## DATA RECORDS
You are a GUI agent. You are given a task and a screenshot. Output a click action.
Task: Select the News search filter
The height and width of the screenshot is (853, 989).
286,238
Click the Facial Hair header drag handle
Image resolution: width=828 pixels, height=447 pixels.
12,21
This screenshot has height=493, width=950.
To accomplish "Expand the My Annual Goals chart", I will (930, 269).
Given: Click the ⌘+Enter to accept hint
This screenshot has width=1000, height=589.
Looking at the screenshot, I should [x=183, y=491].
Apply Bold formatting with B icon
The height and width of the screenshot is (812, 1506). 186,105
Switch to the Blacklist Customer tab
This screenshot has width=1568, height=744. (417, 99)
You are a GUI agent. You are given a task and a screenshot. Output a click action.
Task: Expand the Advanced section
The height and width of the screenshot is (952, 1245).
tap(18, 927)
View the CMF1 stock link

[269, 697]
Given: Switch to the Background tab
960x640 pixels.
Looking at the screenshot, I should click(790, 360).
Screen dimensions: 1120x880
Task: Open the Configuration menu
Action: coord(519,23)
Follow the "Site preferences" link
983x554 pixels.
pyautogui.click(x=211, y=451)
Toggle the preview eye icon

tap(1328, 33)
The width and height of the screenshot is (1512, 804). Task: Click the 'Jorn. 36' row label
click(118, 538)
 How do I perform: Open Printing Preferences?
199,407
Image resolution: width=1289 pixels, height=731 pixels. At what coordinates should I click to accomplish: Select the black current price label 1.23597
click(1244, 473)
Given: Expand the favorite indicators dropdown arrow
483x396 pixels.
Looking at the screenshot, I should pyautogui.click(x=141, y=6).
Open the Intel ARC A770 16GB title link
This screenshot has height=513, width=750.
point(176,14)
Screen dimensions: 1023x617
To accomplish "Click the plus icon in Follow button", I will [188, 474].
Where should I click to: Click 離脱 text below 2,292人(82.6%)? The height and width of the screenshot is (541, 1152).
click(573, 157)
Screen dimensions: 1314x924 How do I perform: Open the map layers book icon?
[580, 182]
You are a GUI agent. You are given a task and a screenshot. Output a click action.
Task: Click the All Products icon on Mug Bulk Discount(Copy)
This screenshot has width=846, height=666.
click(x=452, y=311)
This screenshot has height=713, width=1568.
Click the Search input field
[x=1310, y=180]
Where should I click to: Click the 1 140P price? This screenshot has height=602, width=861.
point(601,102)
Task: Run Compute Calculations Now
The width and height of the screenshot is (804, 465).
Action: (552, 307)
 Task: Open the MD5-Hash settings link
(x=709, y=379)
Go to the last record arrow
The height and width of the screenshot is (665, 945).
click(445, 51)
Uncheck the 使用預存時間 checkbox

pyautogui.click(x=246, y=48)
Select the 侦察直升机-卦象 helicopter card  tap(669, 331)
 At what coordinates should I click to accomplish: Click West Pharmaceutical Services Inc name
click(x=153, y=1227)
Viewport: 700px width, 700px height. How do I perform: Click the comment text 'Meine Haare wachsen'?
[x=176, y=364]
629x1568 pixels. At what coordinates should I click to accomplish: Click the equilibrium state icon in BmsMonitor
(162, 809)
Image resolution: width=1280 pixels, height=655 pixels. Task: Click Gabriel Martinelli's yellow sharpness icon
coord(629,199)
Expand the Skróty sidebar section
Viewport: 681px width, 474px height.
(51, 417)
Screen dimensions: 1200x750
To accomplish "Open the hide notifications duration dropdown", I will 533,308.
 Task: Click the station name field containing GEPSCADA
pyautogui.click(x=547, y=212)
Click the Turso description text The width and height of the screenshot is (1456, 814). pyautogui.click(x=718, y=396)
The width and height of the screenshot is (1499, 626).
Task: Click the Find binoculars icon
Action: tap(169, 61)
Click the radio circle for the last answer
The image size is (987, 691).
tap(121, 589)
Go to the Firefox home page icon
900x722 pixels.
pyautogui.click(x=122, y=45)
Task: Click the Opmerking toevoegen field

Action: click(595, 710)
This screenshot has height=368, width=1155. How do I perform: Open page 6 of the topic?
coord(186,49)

## WORK REQUEST
Copy out, from the listing above, every line that contains the string "dropdown".

## ANSWER TO THE PROBLEM
Given: Expand the favorite indicators dropdown arrow
To accomplish "Open the hide notifications duration dropdown", I will 533,308.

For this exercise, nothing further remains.